** begin Listed records **

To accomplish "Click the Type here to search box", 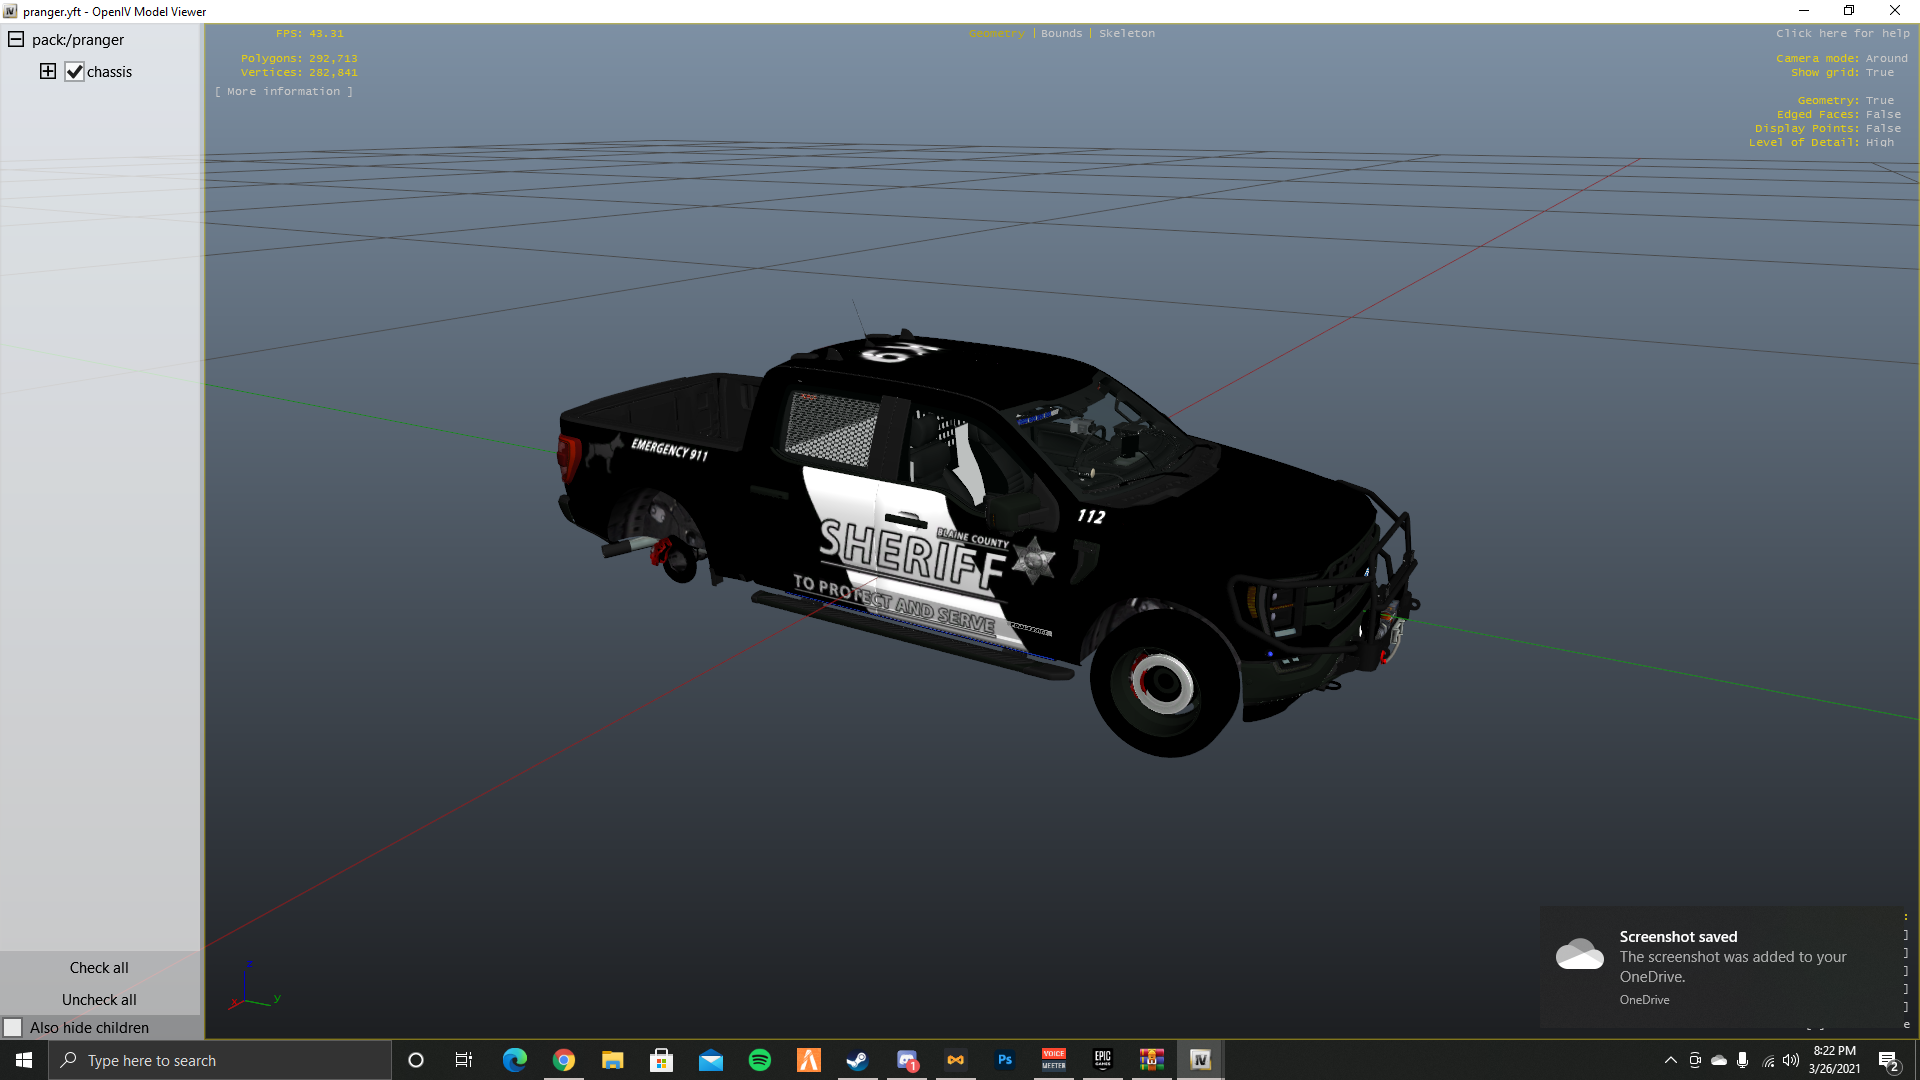I will (220, 1060).
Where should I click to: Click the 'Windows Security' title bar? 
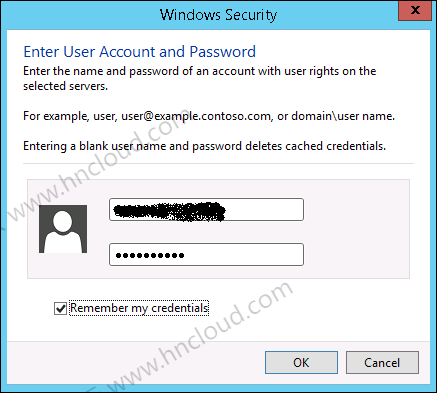218,15
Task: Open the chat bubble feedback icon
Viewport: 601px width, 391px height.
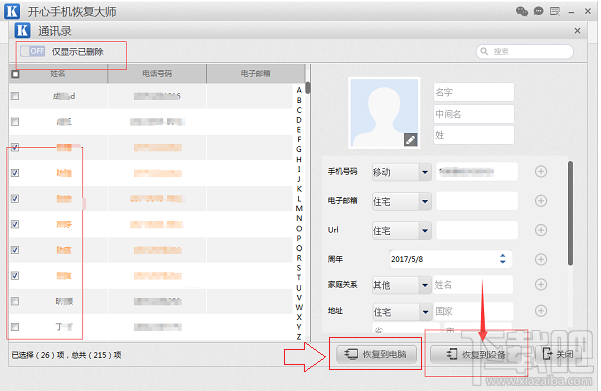Action: [539, 11]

** end Listed records **

- **What is being asked**:
In the items from the line containing "Where should I" through the end, inclusive, replace "chat bubble" with "speech bubble" and change nothing else. Give back only those lines, without the pictures.

- **Final result**:
Where should I click to: Click the 'Windows Security' title bar? 
218,15
Task: Open the speech bubble feedback icon
Viewport: 601px width, 391px height.
Action: [539, 11]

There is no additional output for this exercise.